Artificial intelligence is commonly framed as immaterial and placeless, yet it depends upon extensive territorial systems of extraction, labour, and water management. This thesis investigates a corridor along the Kemijoki River in Arctic Finnish Lapland, where hydropower infrastructure, mining operations, transmission networks, tourism economies, and emerging data centers converge into a dense, layered landscape.

Instead of understanding the data center as an isolated spatial object, the research situates it within a broader set of interdependent ecological and infrastructural processes that reorganize territory through the demand for energy and cooling. Water, in its different states, emerges as the central medium through which these transformations are traced.
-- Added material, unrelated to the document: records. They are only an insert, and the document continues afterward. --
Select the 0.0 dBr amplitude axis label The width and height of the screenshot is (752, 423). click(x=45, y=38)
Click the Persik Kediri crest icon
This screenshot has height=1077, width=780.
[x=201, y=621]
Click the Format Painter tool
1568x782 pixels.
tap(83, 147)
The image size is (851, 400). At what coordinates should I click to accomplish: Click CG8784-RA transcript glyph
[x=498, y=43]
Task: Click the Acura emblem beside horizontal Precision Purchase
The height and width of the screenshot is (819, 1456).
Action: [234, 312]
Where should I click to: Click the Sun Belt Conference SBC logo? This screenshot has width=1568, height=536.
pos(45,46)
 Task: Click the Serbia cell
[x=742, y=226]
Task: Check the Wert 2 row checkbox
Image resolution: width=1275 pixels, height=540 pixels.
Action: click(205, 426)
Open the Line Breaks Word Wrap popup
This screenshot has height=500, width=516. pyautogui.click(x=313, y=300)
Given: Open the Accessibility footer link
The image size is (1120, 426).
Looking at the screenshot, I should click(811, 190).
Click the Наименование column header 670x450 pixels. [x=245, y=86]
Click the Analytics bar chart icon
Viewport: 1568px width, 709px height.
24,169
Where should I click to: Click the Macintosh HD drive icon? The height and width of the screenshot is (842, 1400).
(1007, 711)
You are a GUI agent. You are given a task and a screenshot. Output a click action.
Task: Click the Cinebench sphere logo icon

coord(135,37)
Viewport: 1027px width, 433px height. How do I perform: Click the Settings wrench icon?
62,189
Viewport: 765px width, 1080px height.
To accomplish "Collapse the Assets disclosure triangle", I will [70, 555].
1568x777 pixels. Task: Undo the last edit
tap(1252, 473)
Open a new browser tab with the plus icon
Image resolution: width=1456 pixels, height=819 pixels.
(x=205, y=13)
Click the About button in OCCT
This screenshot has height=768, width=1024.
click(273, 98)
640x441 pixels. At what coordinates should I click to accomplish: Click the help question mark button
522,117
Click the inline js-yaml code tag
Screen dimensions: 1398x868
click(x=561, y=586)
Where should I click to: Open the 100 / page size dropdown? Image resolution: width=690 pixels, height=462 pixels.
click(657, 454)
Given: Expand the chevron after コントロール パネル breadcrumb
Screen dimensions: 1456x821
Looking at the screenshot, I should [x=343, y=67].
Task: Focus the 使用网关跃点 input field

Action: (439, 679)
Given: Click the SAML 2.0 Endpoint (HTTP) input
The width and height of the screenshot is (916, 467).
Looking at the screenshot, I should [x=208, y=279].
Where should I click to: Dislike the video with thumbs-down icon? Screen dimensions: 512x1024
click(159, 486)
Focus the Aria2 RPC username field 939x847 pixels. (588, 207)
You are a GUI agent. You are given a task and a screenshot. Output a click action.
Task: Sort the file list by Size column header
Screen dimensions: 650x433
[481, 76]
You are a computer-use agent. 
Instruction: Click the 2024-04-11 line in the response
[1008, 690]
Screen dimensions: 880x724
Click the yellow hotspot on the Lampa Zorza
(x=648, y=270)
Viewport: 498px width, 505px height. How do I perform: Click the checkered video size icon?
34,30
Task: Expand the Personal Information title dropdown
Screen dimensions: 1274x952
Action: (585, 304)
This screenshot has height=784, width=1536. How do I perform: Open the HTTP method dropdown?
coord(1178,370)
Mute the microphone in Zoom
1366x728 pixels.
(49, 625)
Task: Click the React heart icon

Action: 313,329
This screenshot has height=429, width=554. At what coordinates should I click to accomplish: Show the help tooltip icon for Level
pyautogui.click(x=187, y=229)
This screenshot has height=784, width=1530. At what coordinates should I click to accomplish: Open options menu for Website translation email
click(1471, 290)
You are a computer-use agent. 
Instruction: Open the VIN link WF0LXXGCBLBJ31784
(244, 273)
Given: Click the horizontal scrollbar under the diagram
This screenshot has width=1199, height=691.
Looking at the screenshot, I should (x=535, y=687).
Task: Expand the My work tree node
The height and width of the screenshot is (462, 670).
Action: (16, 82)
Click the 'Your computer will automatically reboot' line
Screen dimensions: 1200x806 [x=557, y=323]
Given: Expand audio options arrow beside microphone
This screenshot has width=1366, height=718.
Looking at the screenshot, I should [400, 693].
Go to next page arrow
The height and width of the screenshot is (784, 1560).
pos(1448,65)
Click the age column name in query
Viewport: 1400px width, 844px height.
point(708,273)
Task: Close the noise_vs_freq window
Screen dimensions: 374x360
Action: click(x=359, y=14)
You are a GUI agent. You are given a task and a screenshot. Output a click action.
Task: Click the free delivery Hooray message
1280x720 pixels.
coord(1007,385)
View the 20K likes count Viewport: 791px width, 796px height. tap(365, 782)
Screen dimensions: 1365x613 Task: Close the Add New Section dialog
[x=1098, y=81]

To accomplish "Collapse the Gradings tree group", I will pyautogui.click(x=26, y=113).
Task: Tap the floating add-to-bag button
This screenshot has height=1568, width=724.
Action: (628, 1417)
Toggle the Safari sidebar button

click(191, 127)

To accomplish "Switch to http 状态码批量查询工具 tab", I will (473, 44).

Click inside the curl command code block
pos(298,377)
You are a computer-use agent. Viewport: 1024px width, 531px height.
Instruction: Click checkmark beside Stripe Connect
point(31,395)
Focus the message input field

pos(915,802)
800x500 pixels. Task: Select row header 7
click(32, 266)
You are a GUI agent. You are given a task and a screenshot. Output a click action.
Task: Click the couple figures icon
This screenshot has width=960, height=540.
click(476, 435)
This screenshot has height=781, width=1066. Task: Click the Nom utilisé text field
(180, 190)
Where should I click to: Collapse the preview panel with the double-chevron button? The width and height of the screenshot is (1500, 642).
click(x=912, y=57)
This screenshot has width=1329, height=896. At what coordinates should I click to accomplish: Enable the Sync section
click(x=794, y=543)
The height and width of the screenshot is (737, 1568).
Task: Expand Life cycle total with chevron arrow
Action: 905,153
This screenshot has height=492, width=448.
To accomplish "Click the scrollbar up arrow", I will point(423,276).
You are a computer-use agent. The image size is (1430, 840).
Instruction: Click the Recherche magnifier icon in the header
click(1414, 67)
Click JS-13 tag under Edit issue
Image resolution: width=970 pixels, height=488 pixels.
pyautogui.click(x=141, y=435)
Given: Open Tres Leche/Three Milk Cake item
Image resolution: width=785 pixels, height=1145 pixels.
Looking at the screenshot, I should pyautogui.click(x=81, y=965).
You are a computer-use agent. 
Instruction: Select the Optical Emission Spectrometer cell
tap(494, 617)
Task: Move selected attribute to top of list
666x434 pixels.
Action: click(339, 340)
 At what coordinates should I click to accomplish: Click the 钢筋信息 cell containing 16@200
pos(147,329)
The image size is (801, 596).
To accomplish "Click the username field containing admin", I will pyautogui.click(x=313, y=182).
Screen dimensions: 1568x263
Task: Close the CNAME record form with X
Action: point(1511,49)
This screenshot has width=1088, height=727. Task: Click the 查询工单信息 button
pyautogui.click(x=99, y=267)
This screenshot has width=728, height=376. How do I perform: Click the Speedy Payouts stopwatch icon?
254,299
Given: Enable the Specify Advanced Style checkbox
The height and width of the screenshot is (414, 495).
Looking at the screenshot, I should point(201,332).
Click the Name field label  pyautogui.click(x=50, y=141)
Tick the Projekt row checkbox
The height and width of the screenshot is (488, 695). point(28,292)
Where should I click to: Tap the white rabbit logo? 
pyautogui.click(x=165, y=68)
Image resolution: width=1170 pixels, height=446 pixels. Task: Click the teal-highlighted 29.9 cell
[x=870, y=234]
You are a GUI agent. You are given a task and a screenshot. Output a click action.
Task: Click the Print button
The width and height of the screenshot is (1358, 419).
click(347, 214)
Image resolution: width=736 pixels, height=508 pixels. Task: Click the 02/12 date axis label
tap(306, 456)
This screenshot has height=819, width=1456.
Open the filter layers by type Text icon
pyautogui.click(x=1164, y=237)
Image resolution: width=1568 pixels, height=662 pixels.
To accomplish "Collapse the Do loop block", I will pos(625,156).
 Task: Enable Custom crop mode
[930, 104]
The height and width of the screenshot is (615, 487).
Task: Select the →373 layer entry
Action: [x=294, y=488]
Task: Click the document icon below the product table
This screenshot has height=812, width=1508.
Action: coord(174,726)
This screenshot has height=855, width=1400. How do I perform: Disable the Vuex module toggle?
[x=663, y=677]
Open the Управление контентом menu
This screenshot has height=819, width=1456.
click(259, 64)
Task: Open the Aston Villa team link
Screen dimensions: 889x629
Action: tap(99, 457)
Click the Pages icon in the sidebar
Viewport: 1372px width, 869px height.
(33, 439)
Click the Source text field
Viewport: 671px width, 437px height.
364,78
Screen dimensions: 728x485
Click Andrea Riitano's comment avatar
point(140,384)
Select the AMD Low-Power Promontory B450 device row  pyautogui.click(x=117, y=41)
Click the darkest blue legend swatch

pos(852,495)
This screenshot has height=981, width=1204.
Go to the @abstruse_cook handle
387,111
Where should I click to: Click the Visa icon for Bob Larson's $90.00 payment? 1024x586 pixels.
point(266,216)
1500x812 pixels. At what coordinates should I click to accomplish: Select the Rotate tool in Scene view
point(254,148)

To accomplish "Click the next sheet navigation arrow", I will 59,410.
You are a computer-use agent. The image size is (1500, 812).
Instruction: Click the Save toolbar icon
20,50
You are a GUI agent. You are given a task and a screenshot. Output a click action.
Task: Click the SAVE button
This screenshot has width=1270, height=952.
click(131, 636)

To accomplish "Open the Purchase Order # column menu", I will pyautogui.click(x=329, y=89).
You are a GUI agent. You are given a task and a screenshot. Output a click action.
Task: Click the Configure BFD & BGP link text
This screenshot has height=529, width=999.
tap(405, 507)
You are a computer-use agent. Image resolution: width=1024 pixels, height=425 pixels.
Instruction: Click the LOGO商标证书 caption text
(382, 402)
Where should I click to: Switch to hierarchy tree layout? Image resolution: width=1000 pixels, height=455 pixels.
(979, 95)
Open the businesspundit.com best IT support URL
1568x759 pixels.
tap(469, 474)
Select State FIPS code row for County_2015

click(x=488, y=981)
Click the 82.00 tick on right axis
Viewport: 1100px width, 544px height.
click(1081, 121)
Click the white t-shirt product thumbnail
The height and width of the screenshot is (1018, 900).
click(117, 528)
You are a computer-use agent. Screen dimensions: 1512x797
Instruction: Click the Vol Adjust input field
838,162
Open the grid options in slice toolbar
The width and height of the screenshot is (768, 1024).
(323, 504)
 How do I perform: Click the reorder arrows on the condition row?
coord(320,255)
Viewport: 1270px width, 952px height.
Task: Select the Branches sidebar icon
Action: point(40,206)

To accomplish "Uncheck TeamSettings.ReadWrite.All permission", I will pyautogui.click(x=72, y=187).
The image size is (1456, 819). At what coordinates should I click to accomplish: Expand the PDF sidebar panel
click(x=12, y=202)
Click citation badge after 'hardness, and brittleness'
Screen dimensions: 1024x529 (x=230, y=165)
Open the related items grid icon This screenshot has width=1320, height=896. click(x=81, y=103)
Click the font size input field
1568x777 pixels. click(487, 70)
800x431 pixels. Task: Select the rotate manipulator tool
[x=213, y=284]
The Arctic climate therefore becomes a strategic resource.

Through territorial mapping, fieldwork, media analysis, and research-by-design, the thesis investigates the externalized systems required to sustain continuous computation and explores new territorial synergies between cooling infrastructures, labour, and control. These processes typically remain concealed within the abstraction of the black box, while their ecological and spatial consequences materialize across peripheral landscapes.

The thesis argues that the “exclusion zone” (LeCavalier 2019, 54; Young 2019, 10) of the data center is itself architectural. By exposing and spatializing the hidden thermodynamic and ecological dependencies of artificial intelligence, the project proposes new forms of coexistence between human, machine, and non-human systems within the “operational landscapes” (Katsikis and Brenner 2020) of the Arctic.